Molti appassionati della musica rock si sono spesso interrogati su quale importanza attribuire alle due carriere consequenziali che Peter Gabriel ha avuto prima e dopo la rottura con i Genesis: se di questi falsi problemi ne è stata piena la stampa che fu, quello che invece va rimarcato è come l’impegno di Peter, sempre indirizzato nel fornire un prodotto musicale che fosse al tempo stesso “artistico” e “popolare”, non è mai scemato. Il suo grande sogno, quello di costruire una nuova identità delle coscienze politiche, tramite le relazioni e il dialogo con le forze in campo, è un’estrinsecazione del suo carattere, da sempre attento al mondo circostante e alle sue necessità. Con i Genesis dovette soccombere non appena il movimento punk spazzò tutti i residui granelli di presunta eresia del rock: l’eretico era un ambiente in cui Gabriel allora forniva l’iconicità e l’esempio di una filosofia contraria al ritorno della musica alle sue origini, quelle del rock’n’roll portatore di messaggio diretto, grezzo e sprezzante; Gabriel (non solo per dissidi interni, ma per aver carpito una modificazione nel linguaggio dell’audience del pop) gradualmente si avvicinò alla musica elettronica leggera; il cambiamento era dettato probabilmente dal fatto che egli si rendeva conto che i messaggi art-rock che provenivano da eminenti trasfigurazioni dell’immagine o dell’ardito riferimento alla mitologia letteraria, non si riscontravano nella nuova generazione di ascoltatori di musica; i driver di interesse non erano più dietro le velleità di un disco in vinile o di un libro sviscerati nelle mura della propria abitazione; si andava sviluppando un senso della “condivisione” da portare in piazza. Accogliendo questa considerazione, Gabriel man mano accolse la parte più ritmica e tribale dell’elettronica, le diede una maggior potenza, per segnalare come i problemi del singolo erano diventati i problemi comuni del mondo: “Biko”, la sua canzone dedicata all’attivista sudafricano contro l’apartheid è ancora oggi l’esempio per accedere al nuovo “segnale ritmico rivelatore”, che vuol denunciare diritti non rispettati, povertà incredibilmente mai risolte e schiavitù psicologiche determinate dalla politica.

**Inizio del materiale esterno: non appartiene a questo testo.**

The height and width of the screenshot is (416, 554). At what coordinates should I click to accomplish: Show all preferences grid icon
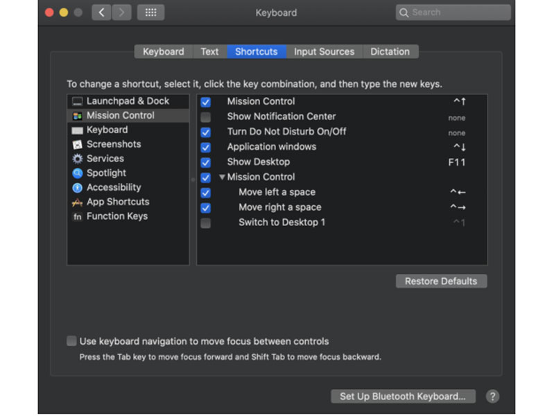(x=150, y=12)
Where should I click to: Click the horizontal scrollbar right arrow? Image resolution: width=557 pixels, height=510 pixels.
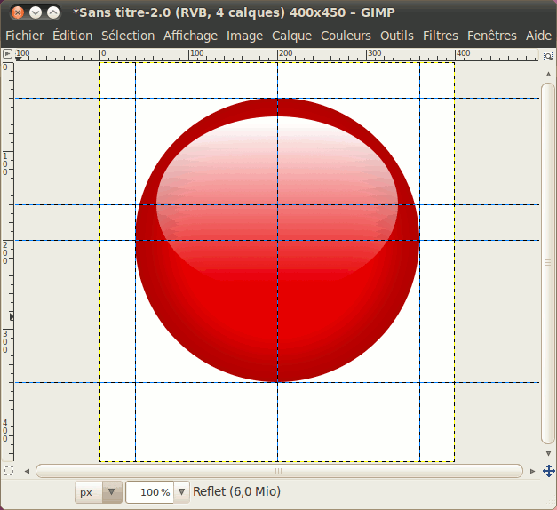tap(533, 471)
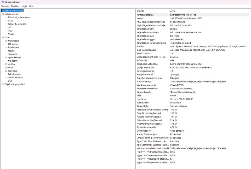Expand the Syöttölaitteet subtree

coord(6,57)
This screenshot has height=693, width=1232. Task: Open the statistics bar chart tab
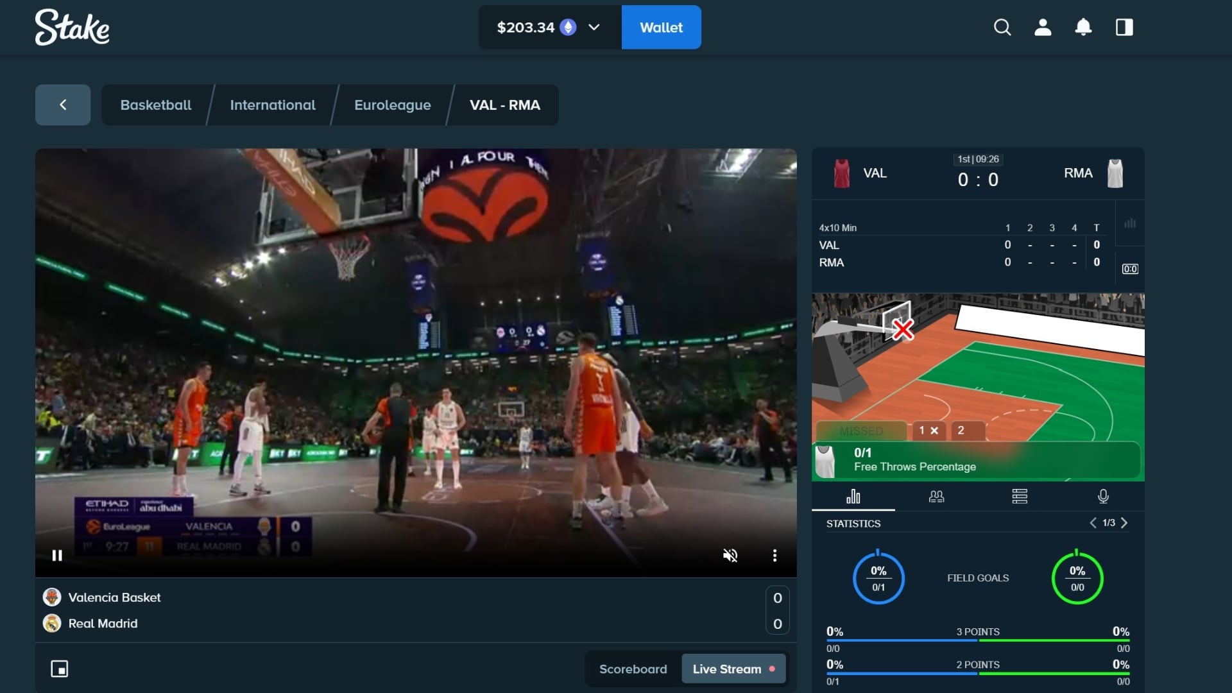[x=853, y=496]
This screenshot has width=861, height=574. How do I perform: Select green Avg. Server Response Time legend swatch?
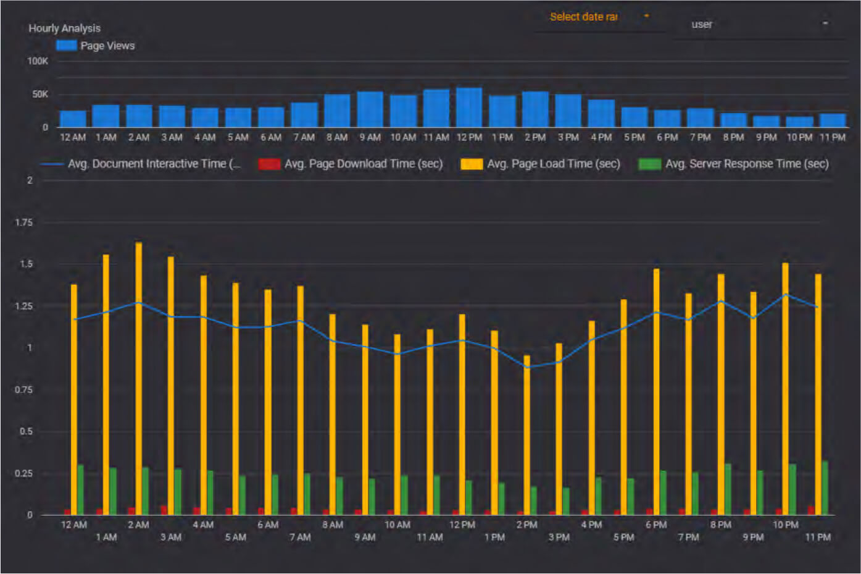pos(649,164)
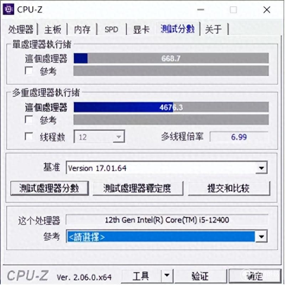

“So”, poi, grazie ad una serie di brani e alla nascita di una produzione adeguata, diede un senso internazionale ai problemi dell’emigrazione: “Don’t give up” commuoverà per essere stata l’inno interiore delle generazioni di emigranti degli ottanta, ancora alle prese con grandi difficoltà di riconoscimento. Ma il suo capolavoro, Gabriel lo fece con la colonna sonora di “Passion: The last temptation of Christ” un film diretto da Martin Scorsese, in cui una figura di Dio di una umanità sconvolgente, faceva bella mostra dentro un oceano di suoni sintetizzati dalle matrici etniche, provenienti soprattutto dall’area mediorientale. “Passion: The last temptation of Christ” fu non solo la celebrazione della Real World (che è anche l’etichetta discografica fondata da Gabriel) e del sottaciuto mondo dei musicisti etnici, ma fu anche il crocevia di molti connubi impensabili tra generi diversi della musica che da quel momento cominciarono a camminare insieme e non più separati. “The last temptation of Christ” era un pozzo di idee: il drumming talk di Hassell che si incontrava con l’umore dei canti mediorientali, i campionamenti di strumenti esibiti in forme atipiche con piena presa di potere delle nuove tecnologie, i pioneristici connubi tra canzone pop occidentale e canzone popolare delle etnie, scampoli di minimalismo che si introducono in strutture di elettronica, e per il tema trattato, arte visiva cinematografica supportata da una vera colonna sonora, estraibile dal contesto senza essere tacciata di credibilità. Un album fondamentale non solo per la musica etnica e il suo divenire, ma per la musica in generale, perchè per la prima volta il tema della passione di Cristo venne trattato con le armi di una modernità scesa sino in basso, al suo livello più ampio di recettività.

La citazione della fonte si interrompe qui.